■ Goal of the exercise ■
From the items below, select and copy every line that contains the string "screenshot". Case counts.

Items from a pointing dataset:
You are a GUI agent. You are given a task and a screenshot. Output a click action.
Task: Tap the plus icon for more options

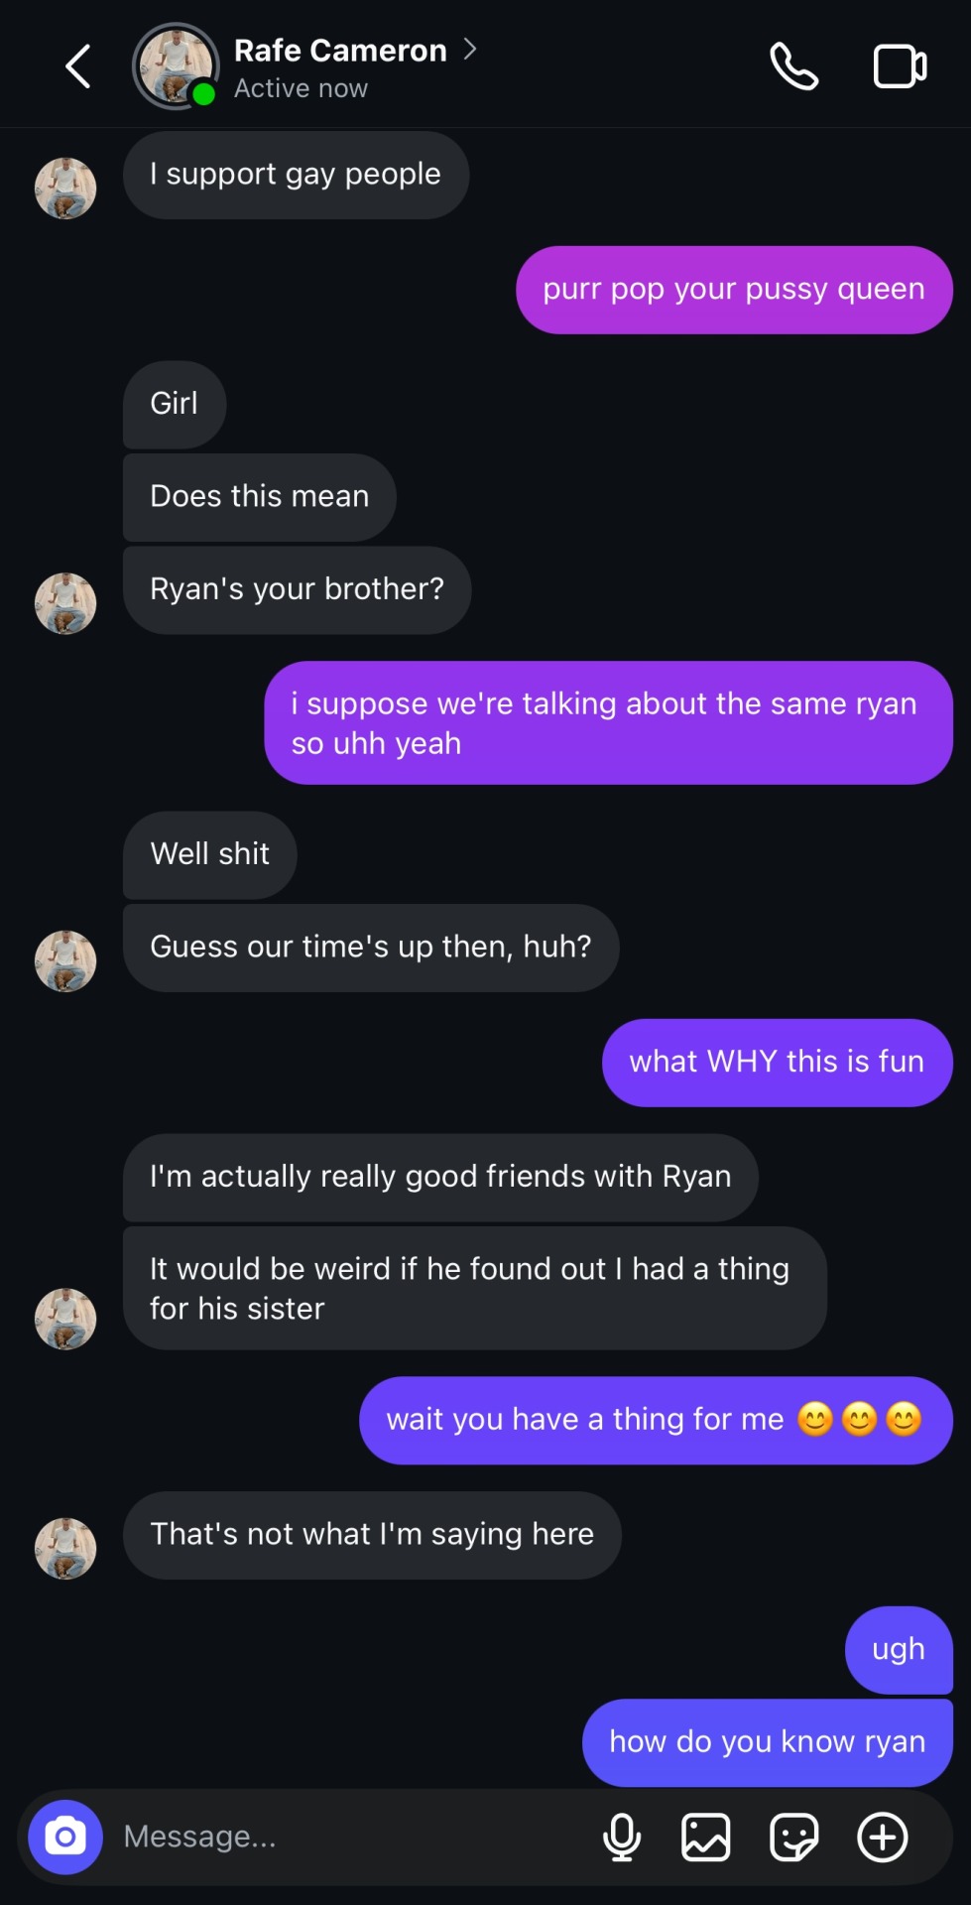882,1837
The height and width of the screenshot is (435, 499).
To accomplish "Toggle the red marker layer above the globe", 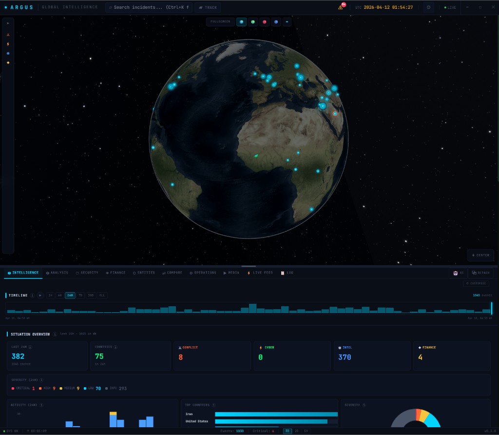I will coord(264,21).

■ Answer to the problem ■
You are a GUI agent. You are given a task and a screenshot. Output a click action.
The height and width of the screenshot is (435, 499).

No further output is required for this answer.